Experimental study on horizontal bearing behaviors of different types of full-scale piles under reciprocating horizontal loads
ZHENG Gang;LIU Chang;LIU Yong-chao;HU Qiu-bin;WANG Cheng-bo;KANG Gu-yi;LIU Yan-po;School of Civil Engineering, Tianjin University;Key Laboratory of Coast Civil Structure Safety Ministry of Education;Tianjin Pile Foundation Technology Engineering Center;
The field pseudo-static tests on 38 prototype piles in in-situ soil conditions, which contain prestressed pipe piles, prestressed squared piles and bored cast-in-situ piles, are made in a typical soft soil site of Hangu, Tianjin. The bearing and seismic behaviors of all kinds of full-scale piles under the pile-soil interaction subjected to low-cycle reciprocating horizontal loads at the pile top are studied. The failure modes, load-displacement relationships and displacement ductility among the prestressed pipe piles, composite-reinforced piles with distributed non-prestressed reinforcements and bored cast-in-situ piles are compared. The results indicate that the regular prestressed pipe pile has poor ductility and is brittle during failure. The displacement ductility and energy dissipation capacity of the composite-reinforced piles are obviously improved by adding non-prestressed reinforcements in addition to prestressed steel bars.
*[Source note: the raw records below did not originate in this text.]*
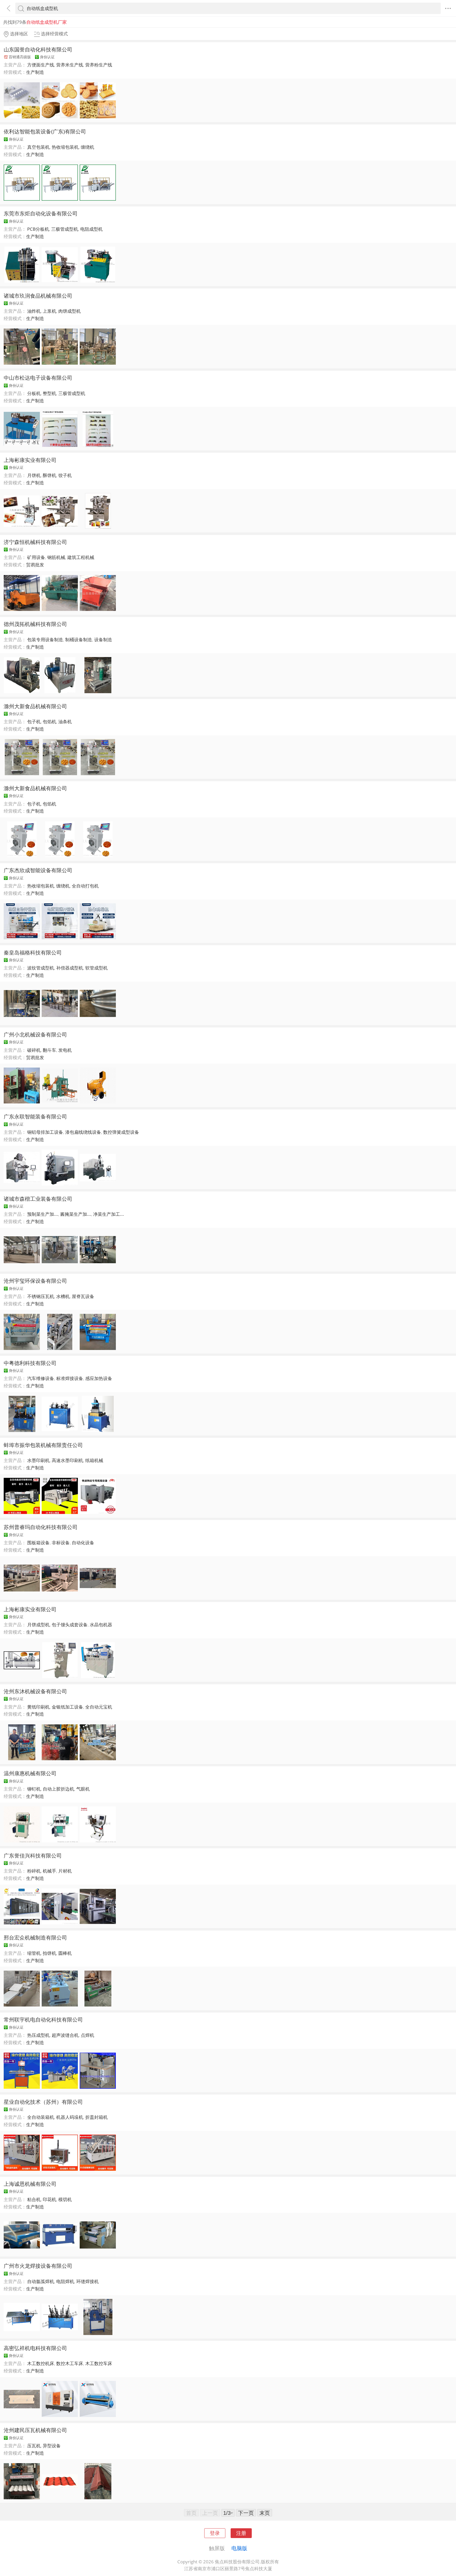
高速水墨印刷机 (67, 1460)
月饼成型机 (38, 1625)
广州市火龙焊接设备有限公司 (38, 2265)
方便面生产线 (40, 65)
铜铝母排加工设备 (45, 1132)
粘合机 (34, 2199)
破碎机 (34, 1050)
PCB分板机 (38, 229)
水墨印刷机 (38, 1460)
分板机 (34, 393)
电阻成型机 (91, 229)
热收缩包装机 (65, 147)
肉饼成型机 (69, 311)
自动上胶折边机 (58, 1789)
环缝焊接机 (87, 2281)
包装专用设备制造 (45, 639)
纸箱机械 (94, 1460)
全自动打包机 (85, 886)
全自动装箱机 (40, 2117)
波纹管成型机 (40, 968)
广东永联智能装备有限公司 (35, 1116)
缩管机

This consequently leads to the ductile failure mode. Therefore, adding conventional steel without prestress is an effective measure to improve the seismic performance of prestressed piles. The displacement ductility factor of all the bored cast-in-situ piles with different reinforcement ratios exceeds 4.5, which means that their ductility and energy dissipation capacity are good. The displacement ductility factors of both the composite-reinforced piles and bored cast-in-situ piles increase at first then decrease with the reinforcement ratio of the increasing non-prestressed reinforcements while there is an optimal reinforcement ratio of the displacement ductility.